Weitere Grundeinstellungen, die getroffen werden müssen, betreffen die Freischaltung diverser Optionen. So steht es dem Advertiser frei zu entscheiden, ob neu registrierte Publisher automatisch vom System freigeschaltet werden oder ob er das lieber manuell durchführen möchte. Eine automatisierte Freischaltung ist vor allem dann angebracht, wenn die Zahl der Kooperationspartner kontinuierlich ins Unermessliche schießt, weil man entweder massig Startkapital mitgebracht hat und zu Werbezwecken verpulvert oder die  vorherige Marketingstrategie so erfolgreich war, dass man nun guten Gewissens expandieren kann. In jedem Fall sollte man seine Zeit lieber in die übrige damit einhergehende Verwaltungsarbeit stecken anstatt stumpf drei Stunden am Stück neue Partner zu aktivieren  – und das jeden Tag. Die gleiche Wahlmöglichkeit zwischen automatisiert und handbetrieben besteht bei der Freischaltung von Werbeprojekten. Die manuelle Variante ist zu empfehlen, wenn der Advertiser ein Private Network betreiben möchte, also ein in sich geschlossenes Netzwerk im riesigen Internet, auf das mittels eines individuellen Logins zugegriffen werden kann, egal wo man sich befindet. Wieso? Die Erstellung eines privaten Netzwerks bietet sich eigentlich nur bei einer relativ überschaubaren Zahl von zu vernetzenden Personen an. Da dann sowieso alles in einem verhältnismäßig kleinem Rahmen abläuft, ist die Automatisierung überflüssig. Und wenn der Betreiber alle Projekte eigenständig absegnet, weiß er auch immer, was grade so alles passiert.
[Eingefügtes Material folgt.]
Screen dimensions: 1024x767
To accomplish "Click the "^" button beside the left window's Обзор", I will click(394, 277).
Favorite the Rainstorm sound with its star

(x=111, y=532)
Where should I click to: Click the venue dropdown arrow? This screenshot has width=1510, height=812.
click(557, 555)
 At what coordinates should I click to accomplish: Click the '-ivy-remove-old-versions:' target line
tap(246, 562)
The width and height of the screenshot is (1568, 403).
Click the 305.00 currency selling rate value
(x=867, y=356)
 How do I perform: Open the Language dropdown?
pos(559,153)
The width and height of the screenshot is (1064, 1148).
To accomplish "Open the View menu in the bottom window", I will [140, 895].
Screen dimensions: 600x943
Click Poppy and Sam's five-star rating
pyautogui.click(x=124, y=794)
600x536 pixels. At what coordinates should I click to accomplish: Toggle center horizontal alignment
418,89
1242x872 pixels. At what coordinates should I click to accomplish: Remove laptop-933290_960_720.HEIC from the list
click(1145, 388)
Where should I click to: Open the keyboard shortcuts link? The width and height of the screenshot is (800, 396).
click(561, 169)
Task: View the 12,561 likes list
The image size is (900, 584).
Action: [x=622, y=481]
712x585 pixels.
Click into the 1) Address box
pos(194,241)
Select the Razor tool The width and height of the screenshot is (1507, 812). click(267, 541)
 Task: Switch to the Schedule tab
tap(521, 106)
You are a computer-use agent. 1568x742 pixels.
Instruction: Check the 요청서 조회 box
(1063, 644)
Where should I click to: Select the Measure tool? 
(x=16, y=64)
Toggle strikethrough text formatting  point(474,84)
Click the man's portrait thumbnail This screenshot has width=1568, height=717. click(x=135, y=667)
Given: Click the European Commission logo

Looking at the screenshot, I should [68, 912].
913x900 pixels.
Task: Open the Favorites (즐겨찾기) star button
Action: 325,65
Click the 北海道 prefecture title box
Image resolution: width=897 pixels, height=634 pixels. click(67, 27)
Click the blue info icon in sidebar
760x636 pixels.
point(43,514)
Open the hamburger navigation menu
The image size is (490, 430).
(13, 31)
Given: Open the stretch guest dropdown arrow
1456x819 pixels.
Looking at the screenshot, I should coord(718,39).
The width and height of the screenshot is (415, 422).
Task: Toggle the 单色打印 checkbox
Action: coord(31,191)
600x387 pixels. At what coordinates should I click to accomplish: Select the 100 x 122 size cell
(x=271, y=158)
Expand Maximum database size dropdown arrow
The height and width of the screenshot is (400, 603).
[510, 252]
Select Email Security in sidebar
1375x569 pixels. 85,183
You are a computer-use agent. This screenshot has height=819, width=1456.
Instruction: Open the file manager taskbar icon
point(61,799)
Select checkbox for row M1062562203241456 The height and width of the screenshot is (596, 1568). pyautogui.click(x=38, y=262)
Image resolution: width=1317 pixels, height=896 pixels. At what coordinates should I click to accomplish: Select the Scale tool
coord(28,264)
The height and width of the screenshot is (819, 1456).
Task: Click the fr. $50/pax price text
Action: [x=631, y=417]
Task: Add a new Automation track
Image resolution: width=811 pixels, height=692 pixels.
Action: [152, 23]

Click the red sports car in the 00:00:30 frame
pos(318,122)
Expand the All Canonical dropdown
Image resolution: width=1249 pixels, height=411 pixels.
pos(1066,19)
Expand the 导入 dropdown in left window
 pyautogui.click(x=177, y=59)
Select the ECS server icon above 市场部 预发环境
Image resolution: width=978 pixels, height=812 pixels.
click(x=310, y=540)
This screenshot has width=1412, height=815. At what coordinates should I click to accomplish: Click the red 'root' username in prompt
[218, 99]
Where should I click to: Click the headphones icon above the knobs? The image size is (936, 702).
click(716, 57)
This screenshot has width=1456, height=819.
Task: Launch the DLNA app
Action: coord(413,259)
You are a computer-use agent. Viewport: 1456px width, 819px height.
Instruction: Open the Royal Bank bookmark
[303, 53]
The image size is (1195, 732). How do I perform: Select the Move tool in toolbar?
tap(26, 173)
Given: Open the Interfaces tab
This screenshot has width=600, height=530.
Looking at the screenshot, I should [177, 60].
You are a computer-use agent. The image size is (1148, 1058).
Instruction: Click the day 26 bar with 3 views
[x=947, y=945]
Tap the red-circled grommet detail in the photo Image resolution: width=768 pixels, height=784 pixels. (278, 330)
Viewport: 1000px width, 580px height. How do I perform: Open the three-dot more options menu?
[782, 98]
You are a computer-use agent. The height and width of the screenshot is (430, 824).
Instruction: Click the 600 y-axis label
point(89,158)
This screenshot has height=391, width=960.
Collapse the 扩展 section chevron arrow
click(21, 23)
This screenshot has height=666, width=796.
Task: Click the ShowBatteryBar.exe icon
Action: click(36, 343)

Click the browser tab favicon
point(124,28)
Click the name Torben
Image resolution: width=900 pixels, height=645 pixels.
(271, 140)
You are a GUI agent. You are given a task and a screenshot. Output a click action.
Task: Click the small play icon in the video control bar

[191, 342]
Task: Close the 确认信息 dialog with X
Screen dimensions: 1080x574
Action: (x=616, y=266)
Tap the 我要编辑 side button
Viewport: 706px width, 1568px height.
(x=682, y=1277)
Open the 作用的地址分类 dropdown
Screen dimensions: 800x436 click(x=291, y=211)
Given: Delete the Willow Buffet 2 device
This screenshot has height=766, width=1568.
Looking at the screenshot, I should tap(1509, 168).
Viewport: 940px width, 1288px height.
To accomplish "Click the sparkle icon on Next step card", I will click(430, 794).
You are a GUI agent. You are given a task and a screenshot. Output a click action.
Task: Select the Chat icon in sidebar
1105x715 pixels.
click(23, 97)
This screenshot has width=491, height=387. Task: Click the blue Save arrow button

Zu den zwei letzten Funktionen, über die der Betreiber in den Systemeinstellungen entscheiden darf, gehört die Zuordnung von Third-Party-Trackingpixeln zu den diversen Publishern. Hier muss lediglich mit einem Klick darüber entschieden werden, ob die kleinen Wanzen hinterlegt werden oder nicht. Sollte die eigene Entscheidung zu einem späteren Zeitpunkt aus welchen Gründen auch immer bereut werden, kann jederzeit die andere Option ausgewählt werden. Die finale Anpassung, die hier getätigt werden kann, ist das Design des Registrierungsformulares für die Publisher. Zur Auswahl stehen eine kurze und eine lange Variante. Bei der Maxiversion ist der Partner in spe dazu genötigt, detaillierte Adressangaben inklusive Wohnsitz zu machen und auch sämtliche Kontaktdaten, darunter Festnetz- und Mobiltelefonnummer, Fax und E-Mail-Adresse, können hinterlegt werden. Die abgespeckte Version benötigt ausschließlich die Angabe eines Namens und einer E-Mail-Adresse. Perfekt für alle, die es eilig haben oder mit dem übrigen Datenfirlefanz nichts anzufangen wissen. Doch wie man es auch dreht und wendet, letzten Endes gibt es eine Trilliarde von Gründen, weshalb sich ein Advertiser für eine der beiden Möglichkeiten entscheiden könnte. Mindestens. Aber alles gerechtfertigt.